Spark doing exchange of partitions already correctly distributed

问题

I am joining 2 datasets by two columns and result is dataset containing 55 billion rows. After that I have to do some aggregation on this DS by different column than the ones used in join. Problem is that Spark is doing exchange partition after join(taking too much time with 55 billion rows) although data is already correctly distributed because aggregate column is unique. I know that aggregation key is correctly distributed and is there a way telling this to Spark app?

回答1:

1) Go to Spark UI and check "Locality Level"

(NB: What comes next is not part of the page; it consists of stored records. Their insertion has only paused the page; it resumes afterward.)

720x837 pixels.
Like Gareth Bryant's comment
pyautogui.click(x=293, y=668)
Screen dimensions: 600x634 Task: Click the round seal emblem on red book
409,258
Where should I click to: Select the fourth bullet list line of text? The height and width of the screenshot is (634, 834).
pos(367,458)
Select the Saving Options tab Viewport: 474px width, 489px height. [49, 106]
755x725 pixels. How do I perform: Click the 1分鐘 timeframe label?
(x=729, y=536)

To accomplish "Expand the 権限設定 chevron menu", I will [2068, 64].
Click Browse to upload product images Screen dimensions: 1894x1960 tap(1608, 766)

2) If Joining a large and a small data use brodcast Join

3) If Joining a large and a medium size data and If the medium size RDD does not fit fully into memory use filter

val keys = sc.broadcast(mediumRDD.map(_._1).collect.toSet)
val reducedRDD = largeRDD.filter{ case(key, value) => keys.value.contains(key) }
reducedRDD.join(mediumRDD)

4) Check is data serilize or not

.set("spark.serializer", "org.apache.spark.serializer.KryoSerializer")
      .set("spark.kryoserializer.buffer.max", "128m")
      .set("spark.kryoserializer.buffer", "64m")
      .registerKryoClasses(
        Array(classOf[ArrayBuffer[String]], classOf[ListBuffer[String]])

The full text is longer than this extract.